O dilema não tem nada a ver com a necessidade de punir o motorista embriagado. Tem a ver com os métodos adequados para a criação das leis numa democracia adulta. Leis precisam obedecer a exigências teóricas e formais que suplantam a ânsia persecutória de autoridades e cidadãos. Precisam atingir a famosa racionalidade kantiana que leva à obediência voluntária das regras. A demagogia legislativa fabrica letras mortas, desmoralização institucional e, no limite inevitável, a impunidade dos malfeitores.

O atual esforço do Senado para salvar a Lei Seca repete o que ocorreu com a criminalização dos fumantes e o que cedo ou tarde sucederá com o veto à cerveja nos estádios: a canetada populista cria uma aberração legal que, ao primeiro questionamento sério, os nobres parlamentares descabelam-se para remendar. Mas, em vez de buscar as adequações constitucionais e os recursos humanos e financeiros necessários à sua aplicação, rabiscam uns artifícios retóricos disfarçando a inviabilidade original da regra.

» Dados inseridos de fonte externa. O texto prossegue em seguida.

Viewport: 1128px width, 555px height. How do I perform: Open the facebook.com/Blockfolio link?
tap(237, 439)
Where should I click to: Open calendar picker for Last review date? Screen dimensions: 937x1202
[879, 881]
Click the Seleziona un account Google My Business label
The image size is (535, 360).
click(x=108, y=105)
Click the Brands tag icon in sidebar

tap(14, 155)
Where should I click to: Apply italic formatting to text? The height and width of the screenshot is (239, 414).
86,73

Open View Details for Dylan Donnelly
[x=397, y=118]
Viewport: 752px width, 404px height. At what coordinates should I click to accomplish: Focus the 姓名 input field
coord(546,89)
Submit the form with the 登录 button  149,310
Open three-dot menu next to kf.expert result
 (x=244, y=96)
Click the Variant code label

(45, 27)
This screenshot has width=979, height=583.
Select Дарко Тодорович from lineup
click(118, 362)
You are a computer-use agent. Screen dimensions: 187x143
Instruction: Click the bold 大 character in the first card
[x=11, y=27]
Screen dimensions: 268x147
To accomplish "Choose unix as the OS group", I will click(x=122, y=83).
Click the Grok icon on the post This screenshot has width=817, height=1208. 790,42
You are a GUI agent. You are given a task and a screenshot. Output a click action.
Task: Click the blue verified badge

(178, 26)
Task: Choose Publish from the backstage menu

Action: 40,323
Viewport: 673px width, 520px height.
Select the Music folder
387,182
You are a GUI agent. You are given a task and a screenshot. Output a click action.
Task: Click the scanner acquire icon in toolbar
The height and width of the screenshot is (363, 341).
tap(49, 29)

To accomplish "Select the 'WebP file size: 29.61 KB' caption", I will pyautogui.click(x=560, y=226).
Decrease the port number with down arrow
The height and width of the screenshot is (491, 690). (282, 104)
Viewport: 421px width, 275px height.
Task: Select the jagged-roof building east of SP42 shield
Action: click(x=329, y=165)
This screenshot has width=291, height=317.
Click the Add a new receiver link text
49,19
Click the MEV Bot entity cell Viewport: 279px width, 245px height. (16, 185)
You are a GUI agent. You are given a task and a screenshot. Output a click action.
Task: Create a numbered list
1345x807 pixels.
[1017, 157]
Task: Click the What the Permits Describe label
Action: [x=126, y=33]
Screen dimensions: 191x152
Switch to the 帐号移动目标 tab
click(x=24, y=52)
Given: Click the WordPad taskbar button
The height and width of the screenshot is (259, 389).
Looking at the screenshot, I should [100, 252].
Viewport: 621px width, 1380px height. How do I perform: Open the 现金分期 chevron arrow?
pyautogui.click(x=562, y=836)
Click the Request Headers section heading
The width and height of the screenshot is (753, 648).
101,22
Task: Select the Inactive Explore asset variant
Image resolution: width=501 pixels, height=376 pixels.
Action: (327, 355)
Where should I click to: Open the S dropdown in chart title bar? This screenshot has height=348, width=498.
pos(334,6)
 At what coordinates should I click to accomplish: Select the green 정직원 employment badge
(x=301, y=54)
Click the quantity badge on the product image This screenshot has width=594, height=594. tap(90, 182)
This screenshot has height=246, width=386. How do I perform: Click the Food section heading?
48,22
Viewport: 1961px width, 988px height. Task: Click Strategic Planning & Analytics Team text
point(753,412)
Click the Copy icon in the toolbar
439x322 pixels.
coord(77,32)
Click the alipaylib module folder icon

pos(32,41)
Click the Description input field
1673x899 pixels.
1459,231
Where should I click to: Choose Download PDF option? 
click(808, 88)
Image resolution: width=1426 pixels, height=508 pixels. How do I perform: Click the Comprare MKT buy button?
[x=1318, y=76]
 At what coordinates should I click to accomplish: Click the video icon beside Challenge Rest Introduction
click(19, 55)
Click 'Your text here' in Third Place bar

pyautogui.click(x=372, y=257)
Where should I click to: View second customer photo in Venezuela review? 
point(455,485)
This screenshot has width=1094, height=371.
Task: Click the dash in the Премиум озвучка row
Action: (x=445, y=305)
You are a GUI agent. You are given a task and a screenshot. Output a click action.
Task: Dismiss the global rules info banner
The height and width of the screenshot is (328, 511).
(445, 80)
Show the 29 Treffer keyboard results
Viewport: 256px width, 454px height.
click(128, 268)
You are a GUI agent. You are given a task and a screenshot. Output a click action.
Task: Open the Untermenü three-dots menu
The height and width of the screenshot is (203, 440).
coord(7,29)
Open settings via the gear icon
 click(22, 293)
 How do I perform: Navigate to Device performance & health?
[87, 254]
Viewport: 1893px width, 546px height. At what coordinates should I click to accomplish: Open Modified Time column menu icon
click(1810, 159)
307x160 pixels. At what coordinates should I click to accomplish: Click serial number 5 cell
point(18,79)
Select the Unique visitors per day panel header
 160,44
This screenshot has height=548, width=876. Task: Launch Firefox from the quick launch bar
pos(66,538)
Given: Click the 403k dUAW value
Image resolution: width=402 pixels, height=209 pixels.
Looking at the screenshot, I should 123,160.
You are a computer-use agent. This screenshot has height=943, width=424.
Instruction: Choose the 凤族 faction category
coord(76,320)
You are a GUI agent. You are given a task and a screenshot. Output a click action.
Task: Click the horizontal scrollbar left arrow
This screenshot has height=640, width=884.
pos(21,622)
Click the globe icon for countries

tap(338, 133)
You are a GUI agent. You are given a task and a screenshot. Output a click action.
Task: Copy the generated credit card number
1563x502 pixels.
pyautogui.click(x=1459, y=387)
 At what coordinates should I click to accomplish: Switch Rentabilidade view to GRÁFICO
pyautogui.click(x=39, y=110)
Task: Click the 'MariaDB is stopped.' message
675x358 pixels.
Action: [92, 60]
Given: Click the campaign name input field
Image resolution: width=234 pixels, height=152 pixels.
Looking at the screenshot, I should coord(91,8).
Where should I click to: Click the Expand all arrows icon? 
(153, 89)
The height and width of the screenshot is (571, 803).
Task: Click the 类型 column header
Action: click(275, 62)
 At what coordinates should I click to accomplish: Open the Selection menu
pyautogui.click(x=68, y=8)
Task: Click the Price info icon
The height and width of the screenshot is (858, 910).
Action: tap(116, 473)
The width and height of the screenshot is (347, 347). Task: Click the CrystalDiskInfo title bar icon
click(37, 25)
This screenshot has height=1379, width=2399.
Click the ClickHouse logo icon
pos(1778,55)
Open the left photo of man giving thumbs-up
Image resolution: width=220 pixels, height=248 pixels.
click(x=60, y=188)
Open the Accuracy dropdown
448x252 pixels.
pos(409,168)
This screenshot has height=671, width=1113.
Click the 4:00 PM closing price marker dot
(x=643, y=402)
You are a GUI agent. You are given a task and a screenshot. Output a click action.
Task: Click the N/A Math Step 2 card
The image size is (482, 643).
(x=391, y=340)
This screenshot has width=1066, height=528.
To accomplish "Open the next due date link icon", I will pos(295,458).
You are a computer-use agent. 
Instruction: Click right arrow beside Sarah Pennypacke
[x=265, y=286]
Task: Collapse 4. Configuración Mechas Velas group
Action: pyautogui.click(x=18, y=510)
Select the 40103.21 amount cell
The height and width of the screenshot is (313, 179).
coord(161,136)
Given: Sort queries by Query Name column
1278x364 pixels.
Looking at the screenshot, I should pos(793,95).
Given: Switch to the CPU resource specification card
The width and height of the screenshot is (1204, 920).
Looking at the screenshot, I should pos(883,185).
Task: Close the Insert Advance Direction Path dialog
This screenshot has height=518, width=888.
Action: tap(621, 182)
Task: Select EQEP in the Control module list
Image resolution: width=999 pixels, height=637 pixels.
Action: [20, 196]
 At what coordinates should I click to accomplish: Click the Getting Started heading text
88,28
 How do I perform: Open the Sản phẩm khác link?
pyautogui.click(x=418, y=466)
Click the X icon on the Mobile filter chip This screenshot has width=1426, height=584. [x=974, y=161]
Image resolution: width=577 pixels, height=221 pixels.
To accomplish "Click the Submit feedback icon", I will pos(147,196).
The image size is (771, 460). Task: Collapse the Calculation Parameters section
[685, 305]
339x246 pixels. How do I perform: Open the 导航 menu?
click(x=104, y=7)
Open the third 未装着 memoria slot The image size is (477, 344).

O pior é que a nova legislação deve enfraquecer ainda mais sua própria idéia original. As autoridades precisariam de bilhões de bafômetros e bilhões de kits de extração de sangue e bilhões de insumos destinados a exames químicos em todos os recantos do país. Na falta de equipamentos, o cidadão sequer precisará negar-se a produzir provas contra si mesmo, pois não existirão meios de estabelecê-las, e as evidências subjetivas continuarão inválidas para fins jurídicos.

Sem recursos técnicos, ninguém consegue determinar se uma pessoa consumiu dois copos de cerveja trinta minutos antes. O Judiciário ficará restrito a punir apenas os motoristas escandalosamente embriagados, cujas condutas puderem ser evidenciadas, por exemplo, através de uma câmera de celular. Nada mais distante da tão comemorada “tolerância zero”.